Penyidik Satreskrim Polres Depok bersama Ditreskrimum Polda Metro Jaya menyisir Kali Licin, Cipayung, Depok, untuk mencari potongan kaki korban mutilasi berinisial K (51) pada Jumat (7/8/2026), sebagaimana dilansir dari Detikcom.
Pencarian potongan tubuh korban tersebut menghadapi kendala lantaran kuatnya aliran air sungai. Petugas menduga bagian tubuh bawah yang dibuang oleh tersangka bernama Saepul (26) itu telah terbawa arus sungai.

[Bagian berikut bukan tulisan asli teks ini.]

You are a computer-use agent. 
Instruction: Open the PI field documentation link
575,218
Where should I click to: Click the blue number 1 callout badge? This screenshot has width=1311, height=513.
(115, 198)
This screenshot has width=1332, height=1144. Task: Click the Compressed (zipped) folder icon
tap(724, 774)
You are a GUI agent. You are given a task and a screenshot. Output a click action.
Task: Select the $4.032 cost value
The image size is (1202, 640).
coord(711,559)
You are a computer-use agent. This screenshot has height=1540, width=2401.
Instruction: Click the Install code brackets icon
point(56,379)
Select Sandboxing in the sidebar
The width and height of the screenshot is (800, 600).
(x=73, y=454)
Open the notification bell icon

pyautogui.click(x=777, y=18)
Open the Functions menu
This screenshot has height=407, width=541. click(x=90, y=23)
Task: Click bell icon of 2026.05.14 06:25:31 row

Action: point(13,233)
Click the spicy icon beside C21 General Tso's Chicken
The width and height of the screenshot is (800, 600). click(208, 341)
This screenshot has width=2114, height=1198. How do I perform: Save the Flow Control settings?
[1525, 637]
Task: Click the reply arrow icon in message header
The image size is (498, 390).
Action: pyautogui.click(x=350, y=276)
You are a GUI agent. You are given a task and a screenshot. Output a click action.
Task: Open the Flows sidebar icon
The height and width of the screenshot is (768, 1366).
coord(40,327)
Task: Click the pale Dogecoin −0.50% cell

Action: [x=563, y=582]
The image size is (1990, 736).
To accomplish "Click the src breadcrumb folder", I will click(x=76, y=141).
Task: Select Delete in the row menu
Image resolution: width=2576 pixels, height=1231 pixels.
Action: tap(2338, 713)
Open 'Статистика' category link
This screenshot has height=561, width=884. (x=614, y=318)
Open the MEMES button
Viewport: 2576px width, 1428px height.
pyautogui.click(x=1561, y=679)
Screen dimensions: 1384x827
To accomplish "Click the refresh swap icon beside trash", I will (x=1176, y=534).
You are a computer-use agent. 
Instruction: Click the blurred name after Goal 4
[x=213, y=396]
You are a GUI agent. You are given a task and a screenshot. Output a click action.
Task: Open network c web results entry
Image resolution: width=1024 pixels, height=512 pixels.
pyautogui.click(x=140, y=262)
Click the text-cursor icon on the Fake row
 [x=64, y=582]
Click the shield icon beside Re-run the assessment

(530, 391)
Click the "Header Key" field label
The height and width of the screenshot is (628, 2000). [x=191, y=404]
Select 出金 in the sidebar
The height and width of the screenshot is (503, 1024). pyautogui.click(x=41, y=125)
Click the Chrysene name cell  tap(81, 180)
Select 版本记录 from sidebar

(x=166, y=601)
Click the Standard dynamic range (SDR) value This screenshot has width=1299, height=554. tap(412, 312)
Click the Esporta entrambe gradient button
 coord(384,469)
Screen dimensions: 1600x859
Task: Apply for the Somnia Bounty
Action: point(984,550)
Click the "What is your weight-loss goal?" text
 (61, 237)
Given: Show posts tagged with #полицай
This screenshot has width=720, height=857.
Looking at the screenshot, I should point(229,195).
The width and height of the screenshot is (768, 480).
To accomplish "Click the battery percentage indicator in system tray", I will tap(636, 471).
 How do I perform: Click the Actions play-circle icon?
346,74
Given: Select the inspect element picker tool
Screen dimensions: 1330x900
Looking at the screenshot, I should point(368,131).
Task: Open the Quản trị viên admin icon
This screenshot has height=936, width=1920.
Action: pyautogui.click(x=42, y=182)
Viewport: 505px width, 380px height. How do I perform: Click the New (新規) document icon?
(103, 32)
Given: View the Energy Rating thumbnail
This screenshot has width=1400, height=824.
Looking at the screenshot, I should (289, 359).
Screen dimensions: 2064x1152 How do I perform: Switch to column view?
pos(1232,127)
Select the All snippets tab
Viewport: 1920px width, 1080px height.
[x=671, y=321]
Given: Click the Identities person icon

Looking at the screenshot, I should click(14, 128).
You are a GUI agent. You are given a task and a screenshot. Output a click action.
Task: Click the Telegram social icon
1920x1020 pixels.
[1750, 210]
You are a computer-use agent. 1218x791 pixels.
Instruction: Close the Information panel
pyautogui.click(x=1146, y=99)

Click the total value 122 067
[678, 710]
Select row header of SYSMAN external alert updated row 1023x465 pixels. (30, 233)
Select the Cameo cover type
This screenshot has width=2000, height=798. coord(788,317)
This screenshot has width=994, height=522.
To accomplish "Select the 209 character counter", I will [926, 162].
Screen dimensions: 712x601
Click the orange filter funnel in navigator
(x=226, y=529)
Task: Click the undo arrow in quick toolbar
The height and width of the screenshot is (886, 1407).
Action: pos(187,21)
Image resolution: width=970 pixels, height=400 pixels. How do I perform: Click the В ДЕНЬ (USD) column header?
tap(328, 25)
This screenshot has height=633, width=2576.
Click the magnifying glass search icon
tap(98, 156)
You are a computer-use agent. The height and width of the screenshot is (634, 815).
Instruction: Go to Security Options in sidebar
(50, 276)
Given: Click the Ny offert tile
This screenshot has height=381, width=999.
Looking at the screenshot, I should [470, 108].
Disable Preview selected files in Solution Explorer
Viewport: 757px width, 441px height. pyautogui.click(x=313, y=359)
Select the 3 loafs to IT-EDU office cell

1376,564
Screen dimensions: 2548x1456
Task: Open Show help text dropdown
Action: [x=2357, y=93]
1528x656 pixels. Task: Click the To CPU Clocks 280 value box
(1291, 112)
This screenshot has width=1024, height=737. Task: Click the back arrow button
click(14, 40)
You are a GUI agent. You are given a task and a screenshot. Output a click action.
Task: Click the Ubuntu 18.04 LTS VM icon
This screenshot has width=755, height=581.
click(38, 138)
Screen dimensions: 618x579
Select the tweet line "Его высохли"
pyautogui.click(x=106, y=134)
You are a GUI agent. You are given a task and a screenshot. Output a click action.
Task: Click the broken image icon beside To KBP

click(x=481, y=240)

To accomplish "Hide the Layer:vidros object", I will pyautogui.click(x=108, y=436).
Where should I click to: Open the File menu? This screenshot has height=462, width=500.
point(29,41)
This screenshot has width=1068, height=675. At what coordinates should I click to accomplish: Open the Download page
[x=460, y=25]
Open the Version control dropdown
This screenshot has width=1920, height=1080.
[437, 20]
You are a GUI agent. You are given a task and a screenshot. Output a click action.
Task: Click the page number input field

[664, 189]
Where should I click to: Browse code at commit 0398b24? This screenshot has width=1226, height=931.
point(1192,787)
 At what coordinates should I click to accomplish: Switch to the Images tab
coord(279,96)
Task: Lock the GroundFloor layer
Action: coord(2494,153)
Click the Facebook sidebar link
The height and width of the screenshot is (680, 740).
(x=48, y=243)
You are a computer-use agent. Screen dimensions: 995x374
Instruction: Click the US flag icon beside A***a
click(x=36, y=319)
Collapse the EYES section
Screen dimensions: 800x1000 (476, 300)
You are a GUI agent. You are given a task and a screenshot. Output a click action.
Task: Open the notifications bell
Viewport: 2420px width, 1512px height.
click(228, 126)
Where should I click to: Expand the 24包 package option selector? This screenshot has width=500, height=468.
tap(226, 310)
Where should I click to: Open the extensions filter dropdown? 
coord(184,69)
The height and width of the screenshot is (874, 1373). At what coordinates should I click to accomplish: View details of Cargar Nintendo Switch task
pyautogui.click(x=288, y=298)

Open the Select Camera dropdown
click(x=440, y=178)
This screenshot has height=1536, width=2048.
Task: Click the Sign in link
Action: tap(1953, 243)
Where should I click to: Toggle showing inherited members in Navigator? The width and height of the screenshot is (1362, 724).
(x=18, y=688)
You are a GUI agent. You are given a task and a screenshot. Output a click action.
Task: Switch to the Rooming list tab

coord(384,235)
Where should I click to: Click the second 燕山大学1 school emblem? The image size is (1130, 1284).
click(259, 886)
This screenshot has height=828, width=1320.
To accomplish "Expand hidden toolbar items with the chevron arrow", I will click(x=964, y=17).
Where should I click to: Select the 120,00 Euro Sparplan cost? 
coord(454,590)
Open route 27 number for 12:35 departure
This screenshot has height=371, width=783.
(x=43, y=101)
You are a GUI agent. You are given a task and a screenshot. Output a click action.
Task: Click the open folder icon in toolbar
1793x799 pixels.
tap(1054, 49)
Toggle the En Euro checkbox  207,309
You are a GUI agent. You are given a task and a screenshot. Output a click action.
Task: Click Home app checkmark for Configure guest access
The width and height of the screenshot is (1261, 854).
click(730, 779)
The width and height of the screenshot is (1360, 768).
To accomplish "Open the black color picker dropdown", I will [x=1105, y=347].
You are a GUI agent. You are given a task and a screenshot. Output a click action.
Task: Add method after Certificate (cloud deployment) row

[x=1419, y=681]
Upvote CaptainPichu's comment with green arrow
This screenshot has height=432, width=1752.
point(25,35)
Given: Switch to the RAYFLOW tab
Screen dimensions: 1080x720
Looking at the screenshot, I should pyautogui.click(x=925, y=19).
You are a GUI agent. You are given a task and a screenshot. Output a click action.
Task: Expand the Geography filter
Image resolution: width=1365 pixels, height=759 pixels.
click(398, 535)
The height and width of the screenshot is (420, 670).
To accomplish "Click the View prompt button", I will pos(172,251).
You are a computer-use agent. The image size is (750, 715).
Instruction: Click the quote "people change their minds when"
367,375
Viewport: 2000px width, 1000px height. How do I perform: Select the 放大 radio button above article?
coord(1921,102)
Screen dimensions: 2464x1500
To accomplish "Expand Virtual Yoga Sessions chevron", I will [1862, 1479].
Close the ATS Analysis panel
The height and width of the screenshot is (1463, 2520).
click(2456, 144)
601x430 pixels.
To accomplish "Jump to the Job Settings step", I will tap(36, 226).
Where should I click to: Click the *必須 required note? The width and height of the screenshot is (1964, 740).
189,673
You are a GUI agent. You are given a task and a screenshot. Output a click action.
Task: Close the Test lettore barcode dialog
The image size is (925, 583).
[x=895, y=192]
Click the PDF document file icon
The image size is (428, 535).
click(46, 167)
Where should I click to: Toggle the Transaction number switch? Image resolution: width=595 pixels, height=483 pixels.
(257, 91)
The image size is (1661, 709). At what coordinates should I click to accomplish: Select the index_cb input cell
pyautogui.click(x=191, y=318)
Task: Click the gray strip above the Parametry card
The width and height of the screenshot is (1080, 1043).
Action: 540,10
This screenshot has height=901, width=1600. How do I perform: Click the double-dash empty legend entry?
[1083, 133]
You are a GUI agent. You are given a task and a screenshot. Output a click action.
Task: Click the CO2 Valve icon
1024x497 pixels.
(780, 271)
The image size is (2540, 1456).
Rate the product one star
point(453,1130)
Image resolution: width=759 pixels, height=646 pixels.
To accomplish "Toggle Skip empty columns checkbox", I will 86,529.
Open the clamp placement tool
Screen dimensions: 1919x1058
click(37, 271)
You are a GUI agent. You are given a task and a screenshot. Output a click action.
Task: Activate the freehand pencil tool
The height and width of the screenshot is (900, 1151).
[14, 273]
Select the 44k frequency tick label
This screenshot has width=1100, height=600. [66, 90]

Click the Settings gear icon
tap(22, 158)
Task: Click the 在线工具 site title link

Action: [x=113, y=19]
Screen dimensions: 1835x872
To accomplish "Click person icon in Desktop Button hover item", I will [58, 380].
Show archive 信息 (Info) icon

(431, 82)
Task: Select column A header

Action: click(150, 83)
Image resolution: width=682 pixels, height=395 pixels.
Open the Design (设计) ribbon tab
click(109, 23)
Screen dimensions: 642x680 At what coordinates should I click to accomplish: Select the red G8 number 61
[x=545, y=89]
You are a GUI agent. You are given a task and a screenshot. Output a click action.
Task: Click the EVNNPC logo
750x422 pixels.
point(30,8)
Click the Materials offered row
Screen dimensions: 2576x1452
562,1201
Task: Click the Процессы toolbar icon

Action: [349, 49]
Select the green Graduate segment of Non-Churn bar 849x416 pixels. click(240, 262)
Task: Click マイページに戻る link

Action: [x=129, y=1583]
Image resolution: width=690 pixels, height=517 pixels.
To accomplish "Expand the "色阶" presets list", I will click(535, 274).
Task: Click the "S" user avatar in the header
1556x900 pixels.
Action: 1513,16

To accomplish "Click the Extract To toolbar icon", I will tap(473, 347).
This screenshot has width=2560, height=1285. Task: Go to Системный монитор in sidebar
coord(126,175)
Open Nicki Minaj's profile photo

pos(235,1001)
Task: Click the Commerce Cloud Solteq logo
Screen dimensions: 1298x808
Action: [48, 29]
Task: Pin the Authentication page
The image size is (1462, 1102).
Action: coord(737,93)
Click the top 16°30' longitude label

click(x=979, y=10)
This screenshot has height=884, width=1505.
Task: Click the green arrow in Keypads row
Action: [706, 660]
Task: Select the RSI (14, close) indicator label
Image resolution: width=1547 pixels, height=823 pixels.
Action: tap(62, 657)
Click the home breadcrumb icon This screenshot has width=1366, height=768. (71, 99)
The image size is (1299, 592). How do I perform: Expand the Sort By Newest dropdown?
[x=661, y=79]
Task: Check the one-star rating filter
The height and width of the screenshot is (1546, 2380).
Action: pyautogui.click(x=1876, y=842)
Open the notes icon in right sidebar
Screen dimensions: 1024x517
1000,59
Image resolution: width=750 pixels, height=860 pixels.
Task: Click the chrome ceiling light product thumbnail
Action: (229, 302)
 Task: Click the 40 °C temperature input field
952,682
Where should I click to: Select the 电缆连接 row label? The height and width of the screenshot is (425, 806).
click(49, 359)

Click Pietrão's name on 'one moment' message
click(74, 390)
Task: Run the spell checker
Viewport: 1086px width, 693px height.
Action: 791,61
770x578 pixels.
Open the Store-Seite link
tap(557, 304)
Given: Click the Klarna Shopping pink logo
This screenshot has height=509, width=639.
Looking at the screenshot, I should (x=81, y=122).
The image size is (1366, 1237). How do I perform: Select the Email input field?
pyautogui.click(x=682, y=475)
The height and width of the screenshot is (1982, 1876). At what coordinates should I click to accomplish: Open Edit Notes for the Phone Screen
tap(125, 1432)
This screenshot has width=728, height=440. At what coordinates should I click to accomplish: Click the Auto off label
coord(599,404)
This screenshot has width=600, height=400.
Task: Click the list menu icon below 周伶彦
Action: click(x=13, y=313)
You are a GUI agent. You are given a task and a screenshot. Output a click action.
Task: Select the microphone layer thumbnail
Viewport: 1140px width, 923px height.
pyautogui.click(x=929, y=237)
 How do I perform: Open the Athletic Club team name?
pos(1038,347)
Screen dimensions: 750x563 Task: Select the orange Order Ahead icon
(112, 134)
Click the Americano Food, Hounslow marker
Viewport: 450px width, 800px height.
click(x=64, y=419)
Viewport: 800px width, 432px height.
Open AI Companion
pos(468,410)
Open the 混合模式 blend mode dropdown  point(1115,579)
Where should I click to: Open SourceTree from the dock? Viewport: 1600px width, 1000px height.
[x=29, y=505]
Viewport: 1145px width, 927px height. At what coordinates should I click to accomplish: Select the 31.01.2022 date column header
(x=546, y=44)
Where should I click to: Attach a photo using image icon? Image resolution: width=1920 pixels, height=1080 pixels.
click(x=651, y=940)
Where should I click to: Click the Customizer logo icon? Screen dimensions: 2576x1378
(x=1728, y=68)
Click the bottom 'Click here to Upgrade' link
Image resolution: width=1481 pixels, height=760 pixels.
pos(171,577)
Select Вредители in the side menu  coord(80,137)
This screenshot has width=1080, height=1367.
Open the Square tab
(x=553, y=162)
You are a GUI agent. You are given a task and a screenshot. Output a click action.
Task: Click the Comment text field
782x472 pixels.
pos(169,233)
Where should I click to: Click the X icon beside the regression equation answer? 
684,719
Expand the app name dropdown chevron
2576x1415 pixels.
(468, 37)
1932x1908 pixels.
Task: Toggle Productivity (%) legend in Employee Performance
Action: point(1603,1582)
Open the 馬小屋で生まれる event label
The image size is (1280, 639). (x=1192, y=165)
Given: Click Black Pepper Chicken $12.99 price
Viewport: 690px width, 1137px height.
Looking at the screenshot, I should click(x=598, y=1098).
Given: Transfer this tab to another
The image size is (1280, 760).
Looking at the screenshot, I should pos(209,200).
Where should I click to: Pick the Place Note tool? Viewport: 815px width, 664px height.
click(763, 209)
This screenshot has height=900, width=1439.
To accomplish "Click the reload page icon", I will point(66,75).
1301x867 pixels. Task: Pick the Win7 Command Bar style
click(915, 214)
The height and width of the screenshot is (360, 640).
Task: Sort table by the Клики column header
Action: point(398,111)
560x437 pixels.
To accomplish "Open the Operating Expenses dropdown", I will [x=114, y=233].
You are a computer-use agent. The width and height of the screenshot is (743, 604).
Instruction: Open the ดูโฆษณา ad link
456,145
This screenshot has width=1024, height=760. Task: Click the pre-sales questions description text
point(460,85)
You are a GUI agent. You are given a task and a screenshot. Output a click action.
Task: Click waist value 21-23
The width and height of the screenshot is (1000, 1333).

Direktur Reserse Kriminal Umum Polda Metro Jaya Kombes Iman Imanuddin menjelaskan posisi awal pembuangan dan kondisi arus air menjadi hambatan utama aparat di lapangan.
"Penyidik Satreskrim Polres Depok bersama-sama dengan Ditreskrimum Polda Metro Jaya, terus berupaya mencari masih ada potongan badan bagian bawah dua kaki, ya yang dibuang oleh tersangka," kata Dirkrimum Polda Metro Jaya Kombes Iman Imanuddin.
Aparat kepolisian harus menelusuri sepanjang aliran sungai karena kuatnya arus yang berpotensi membawa potongan tubuh korban melintas jauh dari lokasi awal pembuangan.
"Titik kepastian pelaku membuangnya di mana awalnya. Ada aliran air juga yang bisa cukup untuk membawa potongan itu terbawa arus, sehingga kami harus menelusuri aliran sungai," kata dia.
Pihak kepolisian juga mengerahkan tim K-9 dan mengatur durasi pencarian agar personel tetap optimal selama proses penyisiran berlangsung.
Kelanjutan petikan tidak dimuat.